Мне страстно захотелось выйти в море на карре — не столько для исследования, сколько потому, что меня пленили эти лодки. Жизнерадостная обитательница дома под соломенной крышей посоветовала мне наведаться в селение Данквин, где я найду лодочников — скорее всего в баре, поскольку сильное волнение на море сегодня не позволяет выходить на карре за рыбой. Доехав до селения, я обратился к бармену, и он показал на трех пожилых мужчин, сидевших в углу его заведения.
— Любой из них мог бы взять вас с собой, — сказал он. — Да только море сегодня неподходящее, чересчур разгулялось.
Я подошел к троице в углу. Каждому не меньше пятидесяти лет, одинаково одеты в мятые твидовые пиджаки и потертые брюки. Костистые, узловатые руки, массивные, обветренные, румяные лица с крупными носами.
— Хочу немного пройтись на карре, — сказал я. — Из вас кто-нибудь не возьмется меня прокатить?
Они недоуменно воззрились на меня.
— На карре, одной из ваших брезентовых лодок, — повторил я.
— А, вы про каноэ говорите, — отозвался один из них. Повернулся к своим товарищам, пробормотал что-то на ирландском языке, который по-прежнему в ходу на полуострове Дингл, потом снова обратился ко мне: — Есть у нас каноэ, это точно. Вот только погода для прогулок неподходящая. И вообще, выходить в море на каноэ можно, когда ты знаешь, что это такое. Опасно это для несведущего человека.
— Само собой, я заплачу вам за хлопоты, и риск меня не пугает, — не сдавался я.
— Нет-нет, — сказал мой собеседник, — сегодня слишком опасно. Мы все угробимся. Может быть, завтра.
— А если по три фунта каждому за короткую прогулку?
— Тогда что ж. Тогда другое дело
И мы отправились к их "каноэ". Наша маленькая необычная процессия то и дело останавливалась и снова трогалась в путь, меняя на ходу свой состав. Один рыбак постарше отделился, на его место позвали другого, который трудился на своем поле. Четвертого участника, возрастом помоложе, в шляпе, украшенной ярким желтым цветком, завербовали уже на краю скалы, откуда крутая тропа вела вниз к причалу здесь у самой воды лежало на подпорках около десятка опрокинутых карр. Мои спутники разговаривали между собой по-ирландски, так что я нуждался в переводчике. К счастью, по пути нам встретился, молодой человек, судя по всему, один из тех педагогов практикантов, которых направляют па несколько месяцев на полуостров Дингл, чтобы они совершенствовались в знании ирландского языка, прежде чем приступить к работе.

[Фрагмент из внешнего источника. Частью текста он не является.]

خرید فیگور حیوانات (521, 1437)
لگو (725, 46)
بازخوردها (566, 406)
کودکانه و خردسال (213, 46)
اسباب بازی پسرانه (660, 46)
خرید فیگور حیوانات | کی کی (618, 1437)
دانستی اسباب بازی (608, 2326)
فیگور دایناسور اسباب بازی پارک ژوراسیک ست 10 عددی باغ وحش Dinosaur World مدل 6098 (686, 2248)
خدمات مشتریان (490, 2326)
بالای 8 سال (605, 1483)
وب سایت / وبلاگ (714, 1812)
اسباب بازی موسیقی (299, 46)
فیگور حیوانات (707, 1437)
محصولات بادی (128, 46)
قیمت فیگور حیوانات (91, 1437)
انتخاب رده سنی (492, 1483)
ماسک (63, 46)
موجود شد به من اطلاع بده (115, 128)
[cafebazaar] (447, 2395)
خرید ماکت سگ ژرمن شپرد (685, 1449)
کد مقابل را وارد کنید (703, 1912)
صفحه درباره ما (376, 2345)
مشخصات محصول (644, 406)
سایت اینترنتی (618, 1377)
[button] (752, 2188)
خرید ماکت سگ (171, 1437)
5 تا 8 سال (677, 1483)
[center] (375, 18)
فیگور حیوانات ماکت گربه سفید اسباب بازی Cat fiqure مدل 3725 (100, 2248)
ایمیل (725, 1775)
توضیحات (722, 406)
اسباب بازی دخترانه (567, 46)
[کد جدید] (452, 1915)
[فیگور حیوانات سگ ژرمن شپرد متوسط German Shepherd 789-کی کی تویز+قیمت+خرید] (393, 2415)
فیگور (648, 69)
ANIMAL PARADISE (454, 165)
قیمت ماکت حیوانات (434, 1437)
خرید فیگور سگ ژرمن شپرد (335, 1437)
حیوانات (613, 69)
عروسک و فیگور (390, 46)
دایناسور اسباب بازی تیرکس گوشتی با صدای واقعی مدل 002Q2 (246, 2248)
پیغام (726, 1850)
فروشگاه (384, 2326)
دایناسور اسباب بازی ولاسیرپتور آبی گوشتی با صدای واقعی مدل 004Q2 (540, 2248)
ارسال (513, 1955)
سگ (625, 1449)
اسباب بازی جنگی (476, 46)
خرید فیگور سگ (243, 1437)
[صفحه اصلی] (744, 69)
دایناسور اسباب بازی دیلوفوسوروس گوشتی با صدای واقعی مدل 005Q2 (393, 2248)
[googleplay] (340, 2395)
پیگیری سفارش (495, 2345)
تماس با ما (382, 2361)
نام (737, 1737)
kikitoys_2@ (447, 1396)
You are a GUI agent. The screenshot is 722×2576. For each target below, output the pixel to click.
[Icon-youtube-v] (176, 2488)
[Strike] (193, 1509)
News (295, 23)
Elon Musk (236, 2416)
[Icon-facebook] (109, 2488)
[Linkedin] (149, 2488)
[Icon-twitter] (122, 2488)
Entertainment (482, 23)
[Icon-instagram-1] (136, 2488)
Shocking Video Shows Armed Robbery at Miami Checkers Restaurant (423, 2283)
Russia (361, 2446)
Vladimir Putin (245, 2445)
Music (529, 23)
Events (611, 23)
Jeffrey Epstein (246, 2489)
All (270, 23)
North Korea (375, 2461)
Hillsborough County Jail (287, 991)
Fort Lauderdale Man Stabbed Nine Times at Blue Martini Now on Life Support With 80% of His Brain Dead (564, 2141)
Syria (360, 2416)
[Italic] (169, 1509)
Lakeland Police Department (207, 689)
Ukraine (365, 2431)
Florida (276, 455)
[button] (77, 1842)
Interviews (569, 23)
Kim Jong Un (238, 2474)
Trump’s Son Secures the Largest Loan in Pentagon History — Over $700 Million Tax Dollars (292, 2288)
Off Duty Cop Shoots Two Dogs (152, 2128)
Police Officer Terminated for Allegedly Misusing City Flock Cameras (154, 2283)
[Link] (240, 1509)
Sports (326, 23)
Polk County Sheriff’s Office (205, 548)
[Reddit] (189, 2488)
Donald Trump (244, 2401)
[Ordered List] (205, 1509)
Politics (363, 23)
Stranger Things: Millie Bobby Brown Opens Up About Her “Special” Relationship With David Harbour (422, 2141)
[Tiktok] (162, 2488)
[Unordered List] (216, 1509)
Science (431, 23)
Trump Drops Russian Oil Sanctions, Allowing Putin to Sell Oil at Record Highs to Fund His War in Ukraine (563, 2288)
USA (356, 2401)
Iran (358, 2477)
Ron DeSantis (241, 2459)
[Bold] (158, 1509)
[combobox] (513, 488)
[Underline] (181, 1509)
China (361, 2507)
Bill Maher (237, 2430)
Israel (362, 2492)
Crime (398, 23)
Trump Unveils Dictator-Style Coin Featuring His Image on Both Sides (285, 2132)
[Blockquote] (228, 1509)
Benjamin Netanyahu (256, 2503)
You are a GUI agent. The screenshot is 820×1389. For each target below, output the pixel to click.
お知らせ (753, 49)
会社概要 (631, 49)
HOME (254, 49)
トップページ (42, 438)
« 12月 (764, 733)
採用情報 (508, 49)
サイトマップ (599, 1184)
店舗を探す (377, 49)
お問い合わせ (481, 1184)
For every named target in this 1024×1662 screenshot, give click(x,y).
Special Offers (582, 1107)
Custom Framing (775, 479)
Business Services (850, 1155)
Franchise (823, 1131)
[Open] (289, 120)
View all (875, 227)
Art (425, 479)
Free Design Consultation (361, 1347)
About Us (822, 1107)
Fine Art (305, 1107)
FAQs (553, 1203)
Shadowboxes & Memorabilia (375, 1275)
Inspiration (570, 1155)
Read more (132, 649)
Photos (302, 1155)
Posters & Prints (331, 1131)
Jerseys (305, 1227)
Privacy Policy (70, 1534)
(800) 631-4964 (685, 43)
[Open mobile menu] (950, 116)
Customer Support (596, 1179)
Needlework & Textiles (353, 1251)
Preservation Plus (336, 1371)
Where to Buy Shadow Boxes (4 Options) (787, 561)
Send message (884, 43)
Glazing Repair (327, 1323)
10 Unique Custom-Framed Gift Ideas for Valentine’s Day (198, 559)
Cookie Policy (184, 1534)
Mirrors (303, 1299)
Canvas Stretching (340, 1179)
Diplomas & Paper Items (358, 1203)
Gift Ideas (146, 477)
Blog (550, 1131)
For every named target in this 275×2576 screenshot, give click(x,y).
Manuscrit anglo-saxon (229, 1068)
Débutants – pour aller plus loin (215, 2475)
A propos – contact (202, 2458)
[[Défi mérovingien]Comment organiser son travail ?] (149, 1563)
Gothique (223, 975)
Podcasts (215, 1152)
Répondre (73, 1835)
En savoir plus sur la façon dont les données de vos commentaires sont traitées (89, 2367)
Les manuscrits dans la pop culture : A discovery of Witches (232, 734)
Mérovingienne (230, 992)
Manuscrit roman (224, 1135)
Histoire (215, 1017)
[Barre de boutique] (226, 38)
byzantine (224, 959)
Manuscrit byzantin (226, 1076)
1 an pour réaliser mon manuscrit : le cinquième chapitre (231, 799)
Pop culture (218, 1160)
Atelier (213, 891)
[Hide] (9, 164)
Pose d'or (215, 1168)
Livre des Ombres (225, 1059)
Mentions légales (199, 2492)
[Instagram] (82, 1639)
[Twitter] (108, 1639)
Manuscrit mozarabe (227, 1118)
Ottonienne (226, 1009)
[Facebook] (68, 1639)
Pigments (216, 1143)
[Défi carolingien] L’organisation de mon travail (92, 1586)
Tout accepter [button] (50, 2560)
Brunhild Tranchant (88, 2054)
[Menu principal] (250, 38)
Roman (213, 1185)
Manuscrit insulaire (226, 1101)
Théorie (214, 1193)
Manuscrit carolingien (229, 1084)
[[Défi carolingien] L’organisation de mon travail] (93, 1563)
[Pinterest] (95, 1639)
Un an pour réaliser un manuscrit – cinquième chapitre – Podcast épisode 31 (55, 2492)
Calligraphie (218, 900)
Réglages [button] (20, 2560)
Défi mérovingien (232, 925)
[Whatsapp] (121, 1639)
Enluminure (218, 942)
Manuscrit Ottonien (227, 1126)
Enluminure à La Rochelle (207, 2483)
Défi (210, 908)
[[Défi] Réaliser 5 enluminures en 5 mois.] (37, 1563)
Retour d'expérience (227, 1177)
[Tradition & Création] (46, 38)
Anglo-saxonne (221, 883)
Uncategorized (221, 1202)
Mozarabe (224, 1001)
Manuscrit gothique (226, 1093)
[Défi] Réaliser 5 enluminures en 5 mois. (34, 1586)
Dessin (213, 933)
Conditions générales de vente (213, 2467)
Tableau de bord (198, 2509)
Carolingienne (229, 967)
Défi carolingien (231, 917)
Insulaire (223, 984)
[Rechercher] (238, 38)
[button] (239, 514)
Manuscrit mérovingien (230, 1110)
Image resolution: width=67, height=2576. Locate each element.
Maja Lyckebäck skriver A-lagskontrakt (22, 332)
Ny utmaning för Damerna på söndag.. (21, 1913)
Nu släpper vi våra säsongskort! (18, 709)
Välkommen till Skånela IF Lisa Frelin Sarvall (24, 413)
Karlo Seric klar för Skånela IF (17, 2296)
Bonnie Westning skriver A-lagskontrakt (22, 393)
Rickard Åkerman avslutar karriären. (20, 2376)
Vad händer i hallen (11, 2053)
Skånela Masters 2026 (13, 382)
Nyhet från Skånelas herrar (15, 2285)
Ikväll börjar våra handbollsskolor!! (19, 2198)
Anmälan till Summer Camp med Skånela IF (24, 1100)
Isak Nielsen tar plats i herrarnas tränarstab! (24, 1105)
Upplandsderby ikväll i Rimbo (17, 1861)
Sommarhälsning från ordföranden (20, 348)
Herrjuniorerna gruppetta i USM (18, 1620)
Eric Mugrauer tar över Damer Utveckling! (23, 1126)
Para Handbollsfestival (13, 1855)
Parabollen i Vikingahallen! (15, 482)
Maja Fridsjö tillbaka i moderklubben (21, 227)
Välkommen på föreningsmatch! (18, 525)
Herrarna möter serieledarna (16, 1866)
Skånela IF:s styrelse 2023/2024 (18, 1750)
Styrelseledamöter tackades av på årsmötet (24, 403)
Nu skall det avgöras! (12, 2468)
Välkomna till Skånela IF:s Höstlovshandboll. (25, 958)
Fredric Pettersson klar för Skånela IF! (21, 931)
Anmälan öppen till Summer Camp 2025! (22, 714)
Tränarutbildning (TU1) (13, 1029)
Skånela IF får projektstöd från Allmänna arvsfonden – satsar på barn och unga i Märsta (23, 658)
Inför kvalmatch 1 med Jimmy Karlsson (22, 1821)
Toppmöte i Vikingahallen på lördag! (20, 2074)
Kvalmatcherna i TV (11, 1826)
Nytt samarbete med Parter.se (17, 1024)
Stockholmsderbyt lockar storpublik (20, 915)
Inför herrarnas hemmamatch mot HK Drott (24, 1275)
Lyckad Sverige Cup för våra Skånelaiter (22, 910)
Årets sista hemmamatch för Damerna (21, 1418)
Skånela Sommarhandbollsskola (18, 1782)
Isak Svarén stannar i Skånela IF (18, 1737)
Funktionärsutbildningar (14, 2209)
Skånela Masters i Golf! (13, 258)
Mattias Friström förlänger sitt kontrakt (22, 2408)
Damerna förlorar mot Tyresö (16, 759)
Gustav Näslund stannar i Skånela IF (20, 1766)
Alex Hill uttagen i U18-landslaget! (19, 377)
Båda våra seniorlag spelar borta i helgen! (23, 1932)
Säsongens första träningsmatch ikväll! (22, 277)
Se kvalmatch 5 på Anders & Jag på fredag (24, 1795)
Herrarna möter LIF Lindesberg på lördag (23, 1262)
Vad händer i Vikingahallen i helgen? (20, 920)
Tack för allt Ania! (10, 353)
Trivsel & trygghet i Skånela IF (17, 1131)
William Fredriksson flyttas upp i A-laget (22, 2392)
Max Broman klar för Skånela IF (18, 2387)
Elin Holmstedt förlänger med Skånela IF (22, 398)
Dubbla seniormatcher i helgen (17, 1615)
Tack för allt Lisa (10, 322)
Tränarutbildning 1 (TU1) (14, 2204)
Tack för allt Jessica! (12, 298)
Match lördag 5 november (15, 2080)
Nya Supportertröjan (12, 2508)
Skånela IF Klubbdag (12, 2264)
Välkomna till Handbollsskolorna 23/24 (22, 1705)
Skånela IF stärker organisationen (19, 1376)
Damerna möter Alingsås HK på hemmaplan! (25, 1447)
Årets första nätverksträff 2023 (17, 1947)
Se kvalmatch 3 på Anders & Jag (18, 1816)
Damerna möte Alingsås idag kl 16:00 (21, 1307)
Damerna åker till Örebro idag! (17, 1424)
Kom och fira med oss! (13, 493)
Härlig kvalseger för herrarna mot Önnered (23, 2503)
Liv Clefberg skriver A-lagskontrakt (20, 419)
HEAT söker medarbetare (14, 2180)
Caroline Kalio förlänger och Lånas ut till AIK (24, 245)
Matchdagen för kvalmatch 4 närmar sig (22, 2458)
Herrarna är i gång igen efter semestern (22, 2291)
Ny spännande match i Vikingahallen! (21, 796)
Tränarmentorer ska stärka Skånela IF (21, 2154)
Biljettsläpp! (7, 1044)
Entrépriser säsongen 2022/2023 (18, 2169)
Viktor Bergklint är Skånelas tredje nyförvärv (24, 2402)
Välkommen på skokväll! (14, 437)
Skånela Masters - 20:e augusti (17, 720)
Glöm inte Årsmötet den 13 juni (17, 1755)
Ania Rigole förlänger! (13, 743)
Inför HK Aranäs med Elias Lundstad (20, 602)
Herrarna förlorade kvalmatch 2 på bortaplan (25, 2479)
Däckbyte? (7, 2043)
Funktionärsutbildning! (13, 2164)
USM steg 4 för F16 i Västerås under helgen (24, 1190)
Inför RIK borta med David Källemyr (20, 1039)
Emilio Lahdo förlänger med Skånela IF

— Как насчет того, чтобы прокатиться на лодке? — крикнул я ему. — Заодно поможете мне с переводом.
— Согласен — весело отозвался он, и спустя десять минут бедняга нервно вздрагивал, сидя рядом со мной на задней банке карры, подпрыгивающей в облачке соленых брызг.
— Вам когда-нибудь приходилось плавать на малых судах? — спросил я его.
— Нет, — ответил он, испуганно цепляясь за планширь. — А это надолго?
Вылазка была увлекательная. Чтобы отнести лодку к воде, рыбаки залезли под одну из опрокинутых карр, присели, уперлись плечами в банки и выпрямились, так что лодка взметнулась вверх, уподобившись диковинному черному жуку, который встал на четыре пары ног и зашагал к слипу. Здесь быстрым движением карру спустили на землю, перевернули, и нахлынувшая волна легко подхватила ее, развернув словно игрушку. Один за другим мы попрыгали в лодку, следя за тем, чтобы не пропороть ногой тонкий брезент. Гребцы заняли свои места, налегли на весла, и карра заскользила по волнам быстрее любого известного мне весельного судна. Миг — и мы уже в заливе совершаем лихие курбеты на волнах. Главное — сохранять равновесие. Пока лодка лежала ровно на воде, она легко неслась по волнам, оставаясь почти сухой внутри.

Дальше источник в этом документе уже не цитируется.